Pull every line with the word "arrow" out of the entries below.

* **INFORMATION SUPPLIED**
◇ ◇ ◇ ◇ ◇

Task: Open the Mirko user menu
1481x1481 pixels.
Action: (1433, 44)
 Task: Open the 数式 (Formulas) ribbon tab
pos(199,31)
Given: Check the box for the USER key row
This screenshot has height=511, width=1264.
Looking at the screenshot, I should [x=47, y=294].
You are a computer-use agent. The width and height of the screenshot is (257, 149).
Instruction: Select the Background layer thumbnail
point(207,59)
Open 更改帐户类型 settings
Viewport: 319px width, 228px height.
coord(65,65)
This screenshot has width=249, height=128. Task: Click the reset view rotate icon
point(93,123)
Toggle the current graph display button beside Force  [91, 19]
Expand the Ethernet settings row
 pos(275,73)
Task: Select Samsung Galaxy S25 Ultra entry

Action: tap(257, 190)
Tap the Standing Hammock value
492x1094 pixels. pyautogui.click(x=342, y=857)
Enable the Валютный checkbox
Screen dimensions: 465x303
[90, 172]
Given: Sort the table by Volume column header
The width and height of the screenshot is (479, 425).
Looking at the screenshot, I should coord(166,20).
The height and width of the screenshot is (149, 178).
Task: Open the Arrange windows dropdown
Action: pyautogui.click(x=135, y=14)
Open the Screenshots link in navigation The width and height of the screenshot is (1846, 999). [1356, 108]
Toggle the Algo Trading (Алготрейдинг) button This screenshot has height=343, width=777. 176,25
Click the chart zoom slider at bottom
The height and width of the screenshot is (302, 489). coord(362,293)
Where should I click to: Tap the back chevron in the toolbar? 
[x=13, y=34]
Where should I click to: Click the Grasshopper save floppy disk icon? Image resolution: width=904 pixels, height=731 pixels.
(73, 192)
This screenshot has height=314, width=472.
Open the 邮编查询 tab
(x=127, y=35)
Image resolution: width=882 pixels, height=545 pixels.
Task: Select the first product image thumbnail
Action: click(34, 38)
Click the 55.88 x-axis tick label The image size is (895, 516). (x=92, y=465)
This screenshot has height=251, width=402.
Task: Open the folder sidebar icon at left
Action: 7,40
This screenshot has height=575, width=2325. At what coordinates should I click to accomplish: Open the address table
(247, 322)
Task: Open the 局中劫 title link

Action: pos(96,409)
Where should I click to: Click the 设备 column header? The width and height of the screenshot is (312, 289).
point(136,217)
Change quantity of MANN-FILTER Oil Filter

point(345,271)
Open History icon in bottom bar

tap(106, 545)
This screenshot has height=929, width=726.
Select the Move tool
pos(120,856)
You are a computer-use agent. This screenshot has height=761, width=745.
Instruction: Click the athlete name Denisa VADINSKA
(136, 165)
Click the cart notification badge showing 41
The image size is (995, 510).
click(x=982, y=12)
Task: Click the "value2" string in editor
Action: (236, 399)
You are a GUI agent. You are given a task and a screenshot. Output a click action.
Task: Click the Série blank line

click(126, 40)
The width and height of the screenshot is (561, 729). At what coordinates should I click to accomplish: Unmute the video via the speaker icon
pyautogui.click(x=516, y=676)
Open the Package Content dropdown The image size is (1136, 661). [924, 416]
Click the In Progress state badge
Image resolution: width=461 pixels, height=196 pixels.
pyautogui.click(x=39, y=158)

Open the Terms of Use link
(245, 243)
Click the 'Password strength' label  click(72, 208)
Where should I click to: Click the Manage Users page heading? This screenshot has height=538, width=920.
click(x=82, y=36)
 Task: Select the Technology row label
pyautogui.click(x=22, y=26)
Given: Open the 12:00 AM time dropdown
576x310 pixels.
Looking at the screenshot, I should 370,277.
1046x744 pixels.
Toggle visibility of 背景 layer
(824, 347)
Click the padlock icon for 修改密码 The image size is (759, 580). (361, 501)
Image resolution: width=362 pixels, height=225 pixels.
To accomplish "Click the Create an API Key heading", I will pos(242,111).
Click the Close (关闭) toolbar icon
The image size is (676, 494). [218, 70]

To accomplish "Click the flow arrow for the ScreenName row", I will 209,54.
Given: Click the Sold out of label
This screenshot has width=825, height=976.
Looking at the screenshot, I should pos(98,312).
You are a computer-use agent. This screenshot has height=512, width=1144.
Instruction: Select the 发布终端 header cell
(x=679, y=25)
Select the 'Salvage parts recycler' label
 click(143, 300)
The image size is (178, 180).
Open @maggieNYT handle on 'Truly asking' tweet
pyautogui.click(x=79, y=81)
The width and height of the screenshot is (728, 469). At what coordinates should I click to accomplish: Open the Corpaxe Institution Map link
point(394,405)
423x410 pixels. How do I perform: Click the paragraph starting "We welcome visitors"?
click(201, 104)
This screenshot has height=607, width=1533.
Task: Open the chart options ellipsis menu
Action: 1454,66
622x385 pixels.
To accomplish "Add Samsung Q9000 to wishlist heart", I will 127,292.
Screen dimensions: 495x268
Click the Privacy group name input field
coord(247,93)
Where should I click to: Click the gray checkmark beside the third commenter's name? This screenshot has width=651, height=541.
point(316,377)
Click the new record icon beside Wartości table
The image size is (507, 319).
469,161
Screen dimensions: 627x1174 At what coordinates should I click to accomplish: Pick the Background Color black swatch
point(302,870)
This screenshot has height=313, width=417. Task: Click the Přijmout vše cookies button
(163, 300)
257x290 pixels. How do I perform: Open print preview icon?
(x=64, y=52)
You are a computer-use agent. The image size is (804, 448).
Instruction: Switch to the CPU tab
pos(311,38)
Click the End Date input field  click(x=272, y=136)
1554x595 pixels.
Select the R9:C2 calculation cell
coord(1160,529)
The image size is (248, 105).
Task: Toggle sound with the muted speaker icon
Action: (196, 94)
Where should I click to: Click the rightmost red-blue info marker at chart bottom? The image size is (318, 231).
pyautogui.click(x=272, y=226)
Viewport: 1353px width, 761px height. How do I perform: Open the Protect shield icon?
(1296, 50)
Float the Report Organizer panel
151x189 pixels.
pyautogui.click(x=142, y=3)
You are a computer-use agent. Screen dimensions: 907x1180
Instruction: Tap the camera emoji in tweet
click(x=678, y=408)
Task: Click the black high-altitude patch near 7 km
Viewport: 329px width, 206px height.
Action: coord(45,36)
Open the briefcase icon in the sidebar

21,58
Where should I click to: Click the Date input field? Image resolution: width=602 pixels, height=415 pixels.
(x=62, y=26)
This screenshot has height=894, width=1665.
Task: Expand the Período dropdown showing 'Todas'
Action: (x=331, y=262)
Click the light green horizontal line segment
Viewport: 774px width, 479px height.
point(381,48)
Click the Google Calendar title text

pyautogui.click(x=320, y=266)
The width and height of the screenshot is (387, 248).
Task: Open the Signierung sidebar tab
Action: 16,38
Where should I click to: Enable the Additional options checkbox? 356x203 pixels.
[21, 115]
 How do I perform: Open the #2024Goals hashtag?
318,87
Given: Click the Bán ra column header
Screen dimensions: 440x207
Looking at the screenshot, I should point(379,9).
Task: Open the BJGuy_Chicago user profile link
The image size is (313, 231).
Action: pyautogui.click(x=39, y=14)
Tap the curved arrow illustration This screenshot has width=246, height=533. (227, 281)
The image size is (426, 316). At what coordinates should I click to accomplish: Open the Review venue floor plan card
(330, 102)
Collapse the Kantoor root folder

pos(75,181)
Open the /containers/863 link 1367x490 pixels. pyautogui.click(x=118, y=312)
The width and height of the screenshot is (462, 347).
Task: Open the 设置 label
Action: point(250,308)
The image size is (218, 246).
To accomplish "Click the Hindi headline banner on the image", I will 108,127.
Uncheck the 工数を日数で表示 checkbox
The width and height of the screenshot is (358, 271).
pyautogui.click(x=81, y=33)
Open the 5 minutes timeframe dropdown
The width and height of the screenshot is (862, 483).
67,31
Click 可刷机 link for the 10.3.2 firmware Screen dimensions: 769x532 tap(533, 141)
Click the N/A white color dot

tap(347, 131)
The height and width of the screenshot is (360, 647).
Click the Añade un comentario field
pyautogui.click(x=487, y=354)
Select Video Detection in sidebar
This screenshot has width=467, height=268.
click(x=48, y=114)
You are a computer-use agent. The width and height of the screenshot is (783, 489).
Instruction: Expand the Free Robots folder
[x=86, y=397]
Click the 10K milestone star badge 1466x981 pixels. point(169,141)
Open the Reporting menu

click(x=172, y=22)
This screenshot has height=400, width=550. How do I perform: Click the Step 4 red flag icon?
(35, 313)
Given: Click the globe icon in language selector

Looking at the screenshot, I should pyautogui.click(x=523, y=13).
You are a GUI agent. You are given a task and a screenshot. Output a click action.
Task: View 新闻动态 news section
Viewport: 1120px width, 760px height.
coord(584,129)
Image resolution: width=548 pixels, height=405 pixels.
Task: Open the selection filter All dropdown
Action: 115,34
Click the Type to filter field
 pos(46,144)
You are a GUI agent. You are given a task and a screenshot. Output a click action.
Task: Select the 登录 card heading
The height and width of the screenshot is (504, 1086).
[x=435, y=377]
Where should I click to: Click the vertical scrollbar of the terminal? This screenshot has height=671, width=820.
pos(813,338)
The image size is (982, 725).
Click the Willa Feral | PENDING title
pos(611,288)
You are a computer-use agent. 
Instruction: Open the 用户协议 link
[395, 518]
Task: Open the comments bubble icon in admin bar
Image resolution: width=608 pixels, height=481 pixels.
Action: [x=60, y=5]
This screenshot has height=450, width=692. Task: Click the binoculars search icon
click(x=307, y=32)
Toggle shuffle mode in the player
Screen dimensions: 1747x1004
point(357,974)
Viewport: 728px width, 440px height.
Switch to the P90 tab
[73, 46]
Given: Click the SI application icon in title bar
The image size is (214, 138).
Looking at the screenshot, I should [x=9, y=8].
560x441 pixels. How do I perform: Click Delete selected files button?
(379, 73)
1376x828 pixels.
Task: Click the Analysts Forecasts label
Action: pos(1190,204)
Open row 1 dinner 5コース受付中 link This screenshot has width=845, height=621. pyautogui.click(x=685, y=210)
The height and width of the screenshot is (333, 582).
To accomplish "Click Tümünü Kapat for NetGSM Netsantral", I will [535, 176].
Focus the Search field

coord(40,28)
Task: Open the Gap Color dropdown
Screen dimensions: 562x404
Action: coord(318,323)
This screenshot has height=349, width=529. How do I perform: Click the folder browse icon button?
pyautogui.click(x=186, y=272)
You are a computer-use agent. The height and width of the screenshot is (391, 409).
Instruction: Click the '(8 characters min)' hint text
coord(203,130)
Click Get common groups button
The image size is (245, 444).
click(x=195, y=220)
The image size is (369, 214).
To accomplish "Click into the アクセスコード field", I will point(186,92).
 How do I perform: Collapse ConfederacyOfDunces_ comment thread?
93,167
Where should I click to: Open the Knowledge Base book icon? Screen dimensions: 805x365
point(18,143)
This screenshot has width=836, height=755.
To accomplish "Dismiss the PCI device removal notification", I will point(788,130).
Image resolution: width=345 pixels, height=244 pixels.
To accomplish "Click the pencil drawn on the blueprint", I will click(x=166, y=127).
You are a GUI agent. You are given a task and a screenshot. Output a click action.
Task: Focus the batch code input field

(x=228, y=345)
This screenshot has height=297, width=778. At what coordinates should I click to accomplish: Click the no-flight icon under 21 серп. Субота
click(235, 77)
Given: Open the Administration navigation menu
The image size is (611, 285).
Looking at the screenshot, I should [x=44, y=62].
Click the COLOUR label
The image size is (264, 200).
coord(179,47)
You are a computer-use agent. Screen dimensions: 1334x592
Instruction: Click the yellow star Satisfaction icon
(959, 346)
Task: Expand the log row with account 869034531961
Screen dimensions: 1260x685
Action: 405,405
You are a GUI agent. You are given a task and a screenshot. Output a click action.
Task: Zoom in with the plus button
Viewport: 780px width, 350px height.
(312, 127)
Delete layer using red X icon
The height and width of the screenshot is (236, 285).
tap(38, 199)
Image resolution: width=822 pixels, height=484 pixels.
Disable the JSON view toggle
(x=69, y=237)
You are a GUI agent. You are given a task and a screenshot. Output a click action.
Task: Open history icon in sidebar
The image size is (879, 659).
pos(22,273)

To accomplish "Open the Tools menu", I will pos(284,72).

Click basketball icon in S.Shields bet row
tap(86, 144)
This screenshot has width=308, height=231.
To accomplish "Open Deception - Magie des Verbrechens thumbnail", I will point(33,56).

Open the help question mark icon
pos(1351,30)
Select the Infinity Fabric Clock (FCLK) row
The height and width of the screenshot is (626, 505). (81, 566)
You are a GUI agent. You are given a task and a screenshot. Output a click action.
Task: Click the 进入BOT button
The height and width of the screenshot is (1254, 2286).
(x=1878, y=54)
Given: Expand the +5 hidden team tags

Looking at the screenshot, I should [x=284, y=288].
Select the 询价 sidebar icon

◇ ◇ ◇ ◇ ◇

* **WRITTEN SOLUTION**
To accomplish "Click the flow arrow for the ScreenName row", I will 209,54.
Tap the curved arrow illustration This screenshot has width=246, height=533. (227, 281)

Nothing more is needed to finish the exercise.